§ **Exercise instructions**
Turn the part of the material that starts with the line containing "Switch to the SURFACE tab" and ends with the line containing "[x=612, y=120]", both lines included, into a numbered list with blank lines dropped. Leave the pictures out.

Lines of data
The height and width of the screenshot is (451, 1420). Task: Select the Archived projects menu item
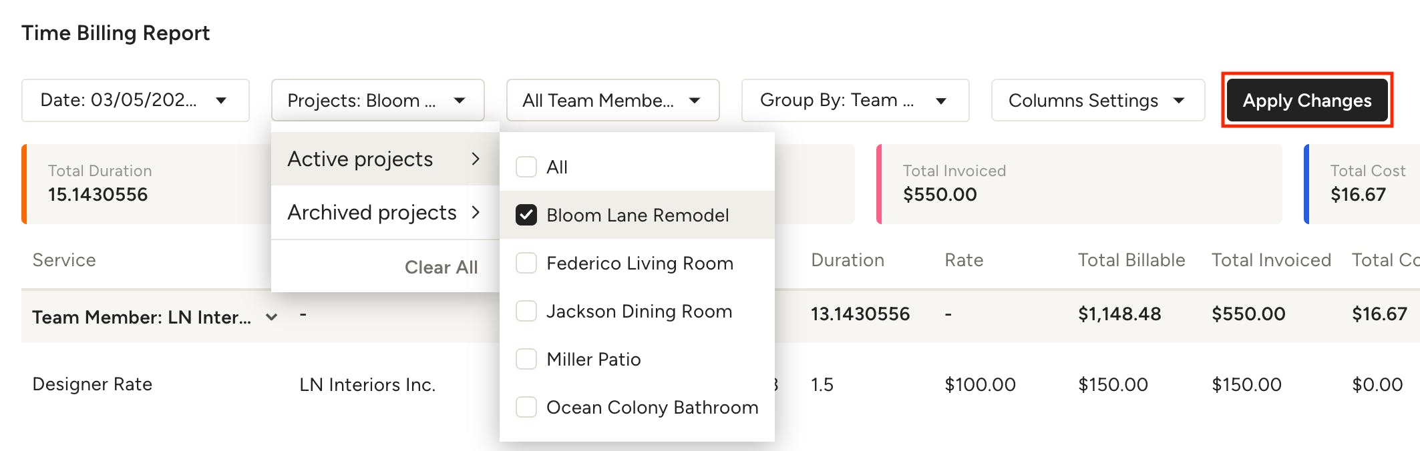[x=371, y=212]

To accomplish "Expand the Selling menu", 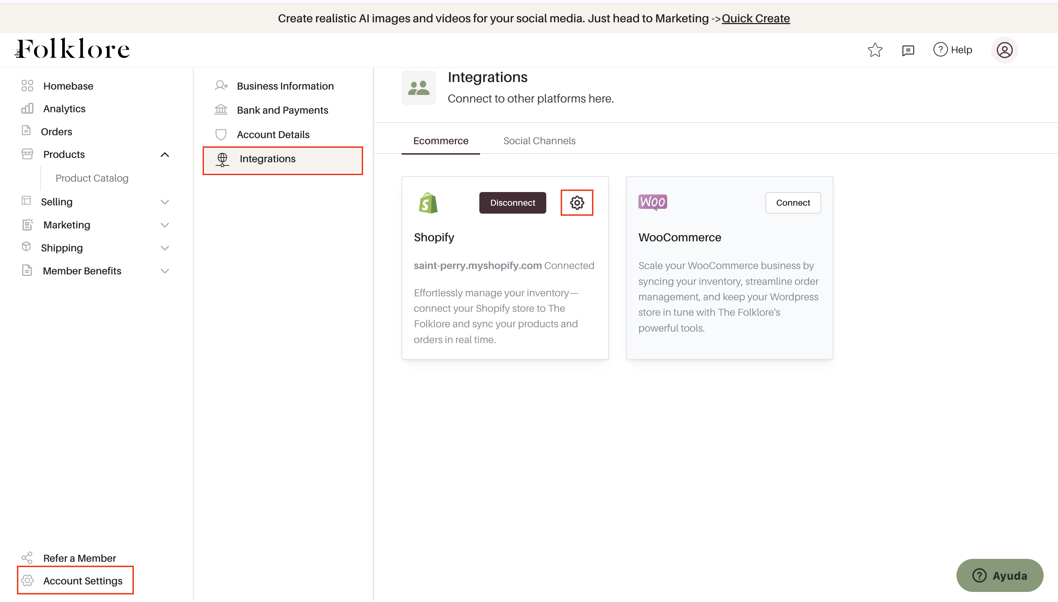I will [x=165, y=202].
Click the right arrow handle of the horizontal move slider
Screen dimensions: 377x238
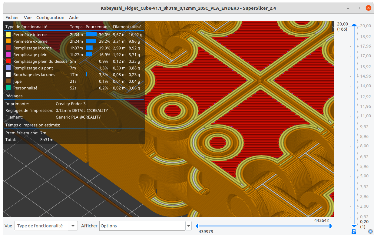[x=330, y=226]
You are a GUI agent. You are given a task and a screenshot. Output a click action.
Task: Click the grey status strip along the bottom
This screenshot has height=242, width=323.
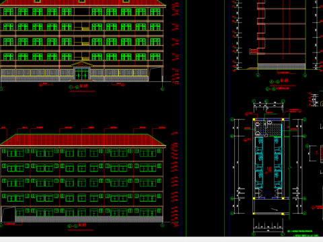[x=162, y=239]
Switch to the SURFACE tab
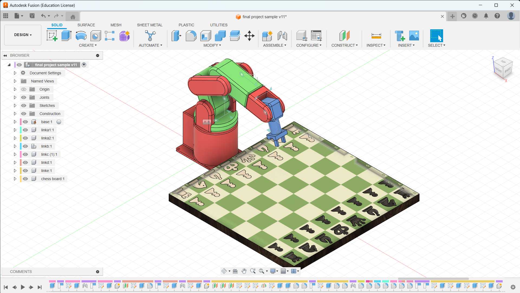Viewport: 520px width, 293px height. 86,25
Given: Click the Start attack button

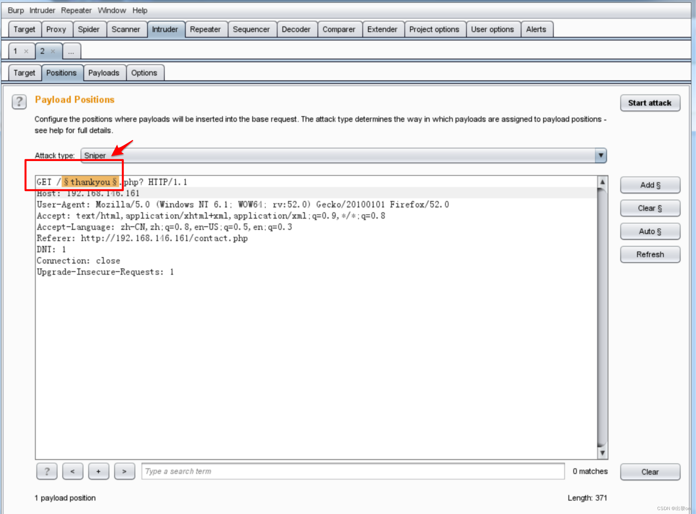Looking at the screenshot, I should 649,103.
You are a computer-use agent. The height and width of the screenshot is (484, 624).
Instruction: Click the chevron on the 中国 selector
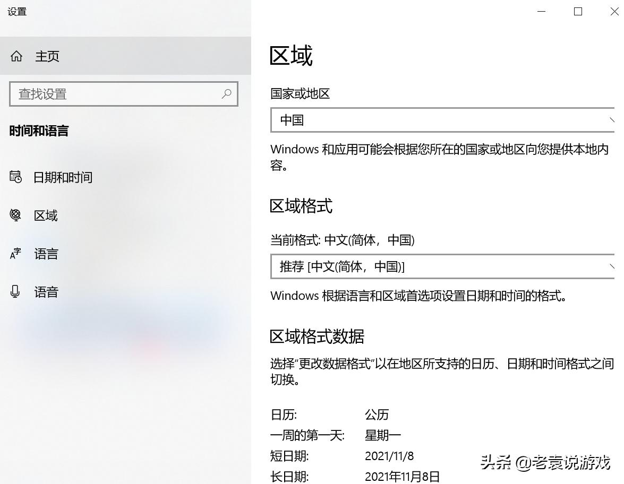[x=612, y=120]
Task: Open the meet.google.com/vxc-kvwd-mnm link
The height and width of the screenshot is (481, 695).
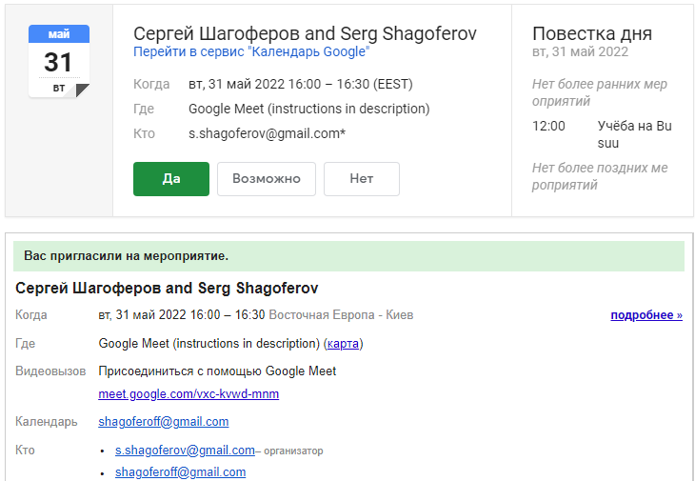Action: (x=189, y=393)

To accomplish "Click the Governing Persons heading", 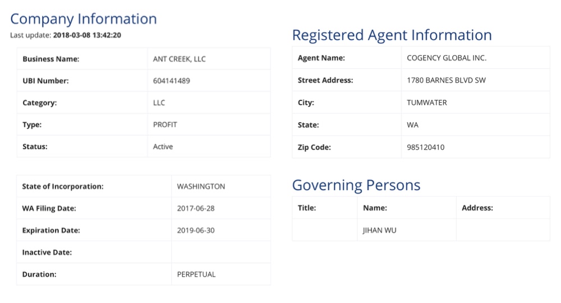I will [x=356, y=185].
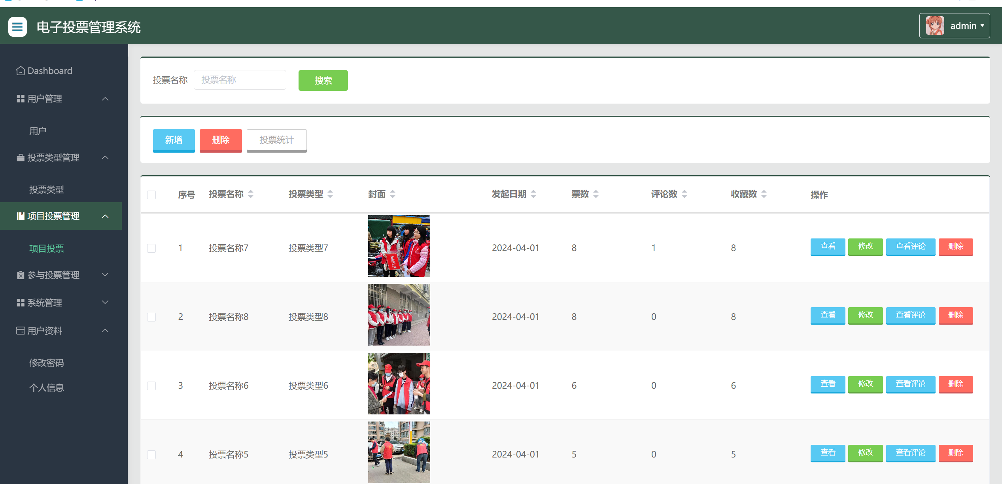
Task: Toggle the select-all header checkbox
Action: click(151, 195)
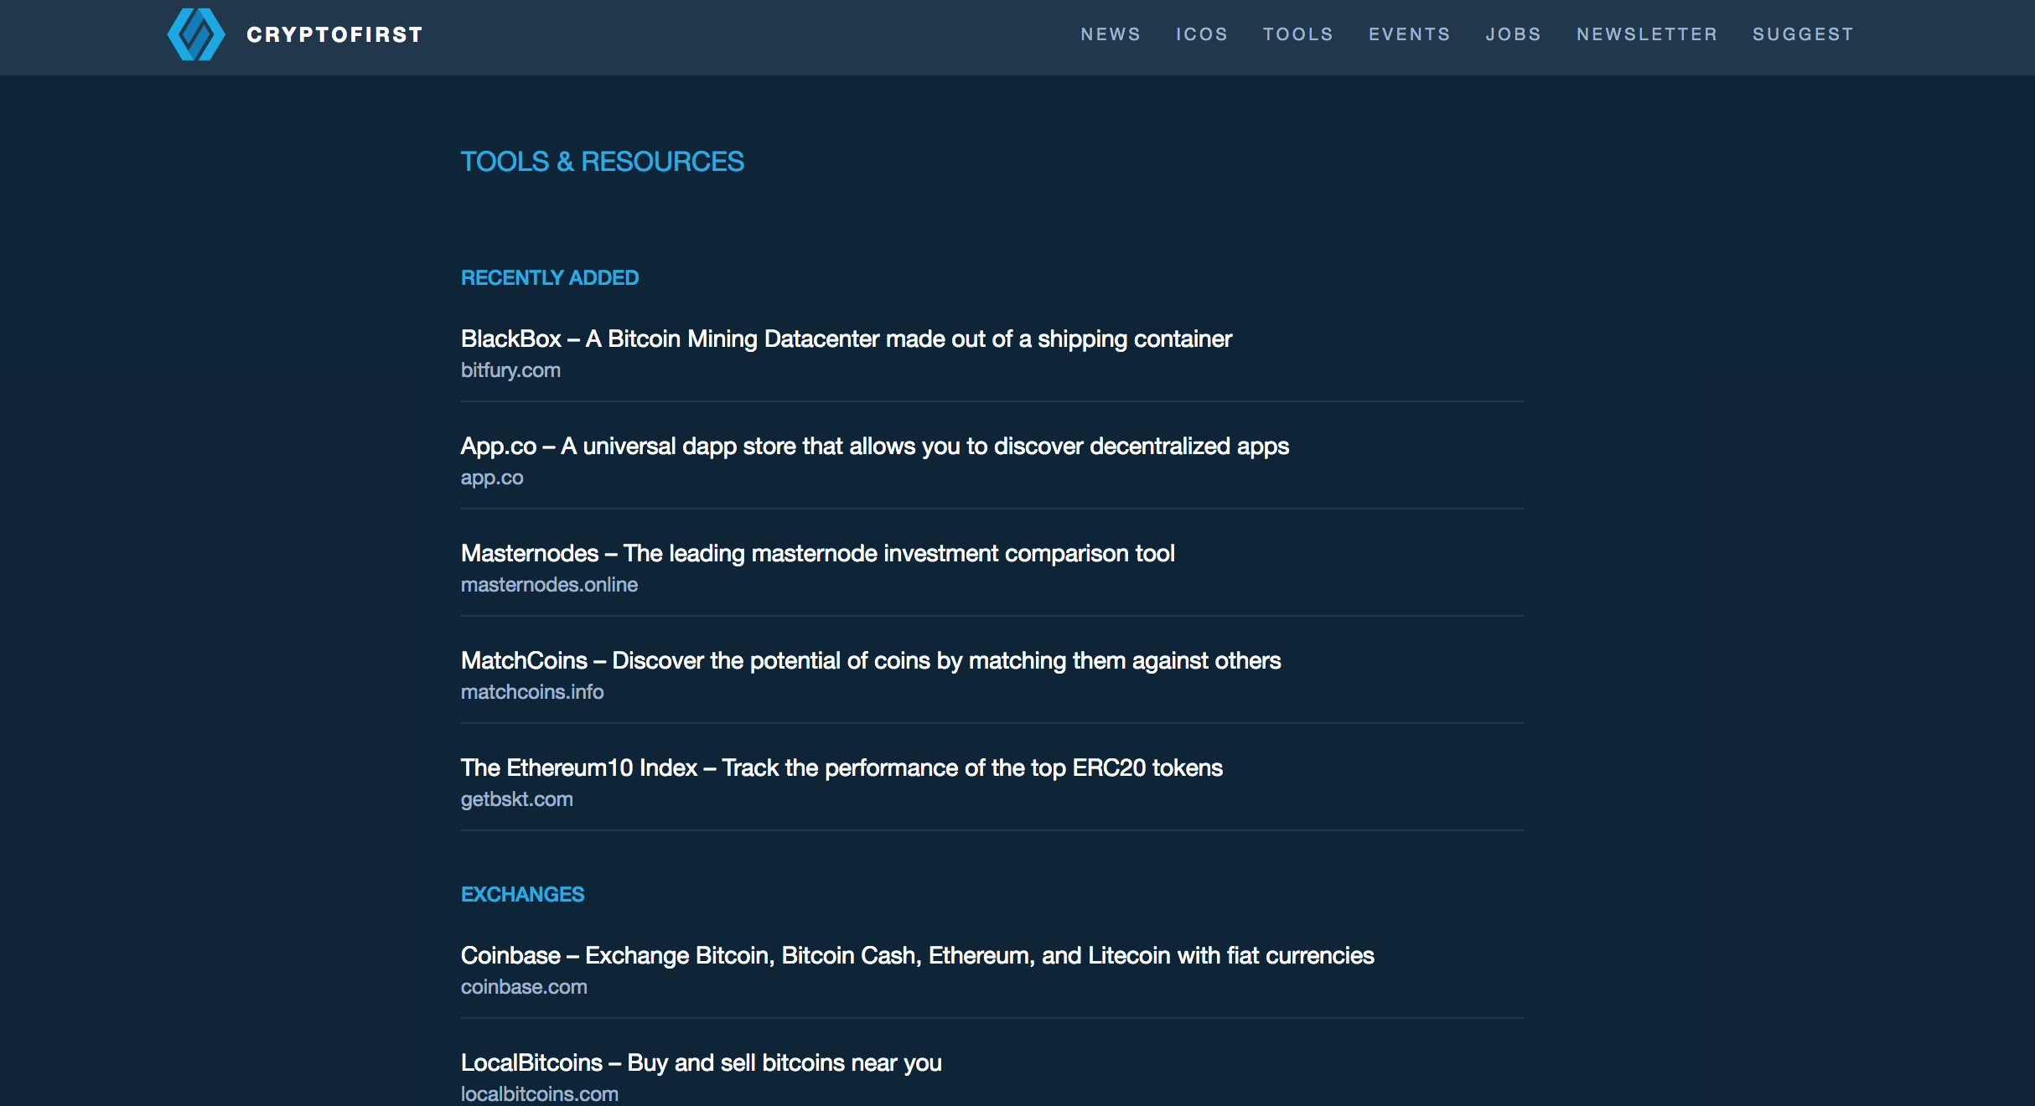
Task: Open the NEWSLETTER signup
Action: tap(1646, 34)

§ **Solution for this exercise**
1. Switch to the SURFACE tab
2. Viewport: 520px width, 293px height. 86,25
3. Given: Click the Start attack button
4. Looking at the screenshot, I should 649,103.
5. You are a computer-use agent. The height and width of the screenshot is (484, 624).
6. Instruction: Click the chevron on the 中国 selector
7. [x=612, y=120]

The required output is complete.